Wednesday 28 February 2024

The Lenten Fast

On Ash Wednesday we asked the Lord to grant “that we may begin with holy fasting this campaign of Christian service, so that, as we take up battle against spiritual evils, we may be armed with weapons of self-restraint”. We were told to give alms, and pray, and fast. Self-discipline, penance, works of charity and, particularly, fasting will be demanded of us in the liturgy for these forty days. The ancient preface of Lent is all about fasting, by means of which God restrains our faults, raises up our minds, and bestows virtue and its rewards. We speak of the Solemn Lenten Fast — in fact, the Dutch and Afrikaans word for Lent is Die Vaste or Vastyd, “The Fast” or “The time of fasting”.

Fasting has always held a special place in Jewish and Christian religious thought and practice. Both Elijah and Moses fasted for forty days before seeing God. St John the Baptist and his followers fasted. The Lord himself fasted in the desert, not for his own needs, says Dom Guéranger, but to serve as an example for us. The Church has sanctified, encouraged, and sometimes mandated the practice of fasting. Why? According to St Thomas Aquinas, to “bridle the lusts of the flesh, to raise the mind more freely to the contemplation of heavenly things, and to satisfy for sins”. He quotes St Augustine who says, “Fasting cleanses the soul, raises the mind, subjects one’s flesh to the spirit, renders the heart contrite and humble, scatters the clouds of concupiscence, quenches the fire of lust, kindles the true light of chastity.”

For more than a thousand years, the Lenten fast was of the strictest kind. Abstinence from meat, eggs and dairy products was required of all Catholics for the entirety of Lent, and every day except Sunday was a day of fasting — with only a single meal allowed, and only after sunset.

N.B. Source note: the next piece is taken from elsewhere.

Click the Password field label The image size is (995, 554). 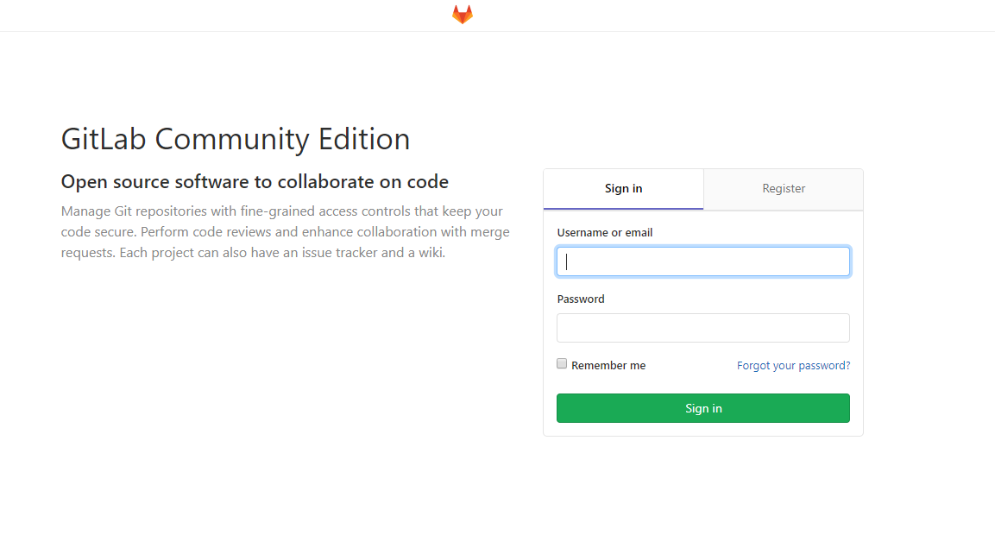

In more recent centuries this fast was mitigated, and by the middle of the twentieth century eggs and dairy were permitted and abstinence from meat only required on a couple of days each week. Fasting was still obligatory, but a small breakfast and an evening snack were permitted. Today, the only days of obligatory fasting for us are Ash Wednesday and Good Friday, and even then we are allowed one meal and two small snacks (which is what many of us would eat ordinarily anyway). So what are we to make of the liturgy’s assumption that we are all engaged in a prolonged and difficult fast from Ash Wednesday to Holy Saturday?

Some people have said that fasting means to give up doing something, so in Lent we should give up all sorts of bad behaviour: refraining from hurtful words, sadness, anger, worry, bitterness, selfishness, and so on. But surely we should be trying not to act in these ways throughout the year? Fasting has never been seen as giving up what is bad — that goes without saying. Rather, to fast is to deny ourselves something that is good for the sake of a greater good. We reduce our eating not because it is bad — or because we want to lose weight or be healthier — but because in denying ourselves we show the Lord that we are sorry for our sins, for all those times when we have indulged ourselves and let our appetites lead us away from God. We take our attention away from food and drink to focus it on repentance and prayer. We give up something good for the sake of him who gave up his life for us.

St John Henry explains how we should keep Lent, especially at a time when the rules of fasting have been mitigated, in a sermon he gave in 1848 (when, despite several relaxations, Lenten fasting was still much stricter than today). He says:

…fasting is only one branch of a large and momentous duty, the subdual of ourselves to Christ. We must surrender to Him all we have, all we are. We must keep nothing back. We must present to Him as captive prisoners with whom He may do what He will, our soul and body, our reason, our judgement, our affections, our imagination, our tastes, our appetite.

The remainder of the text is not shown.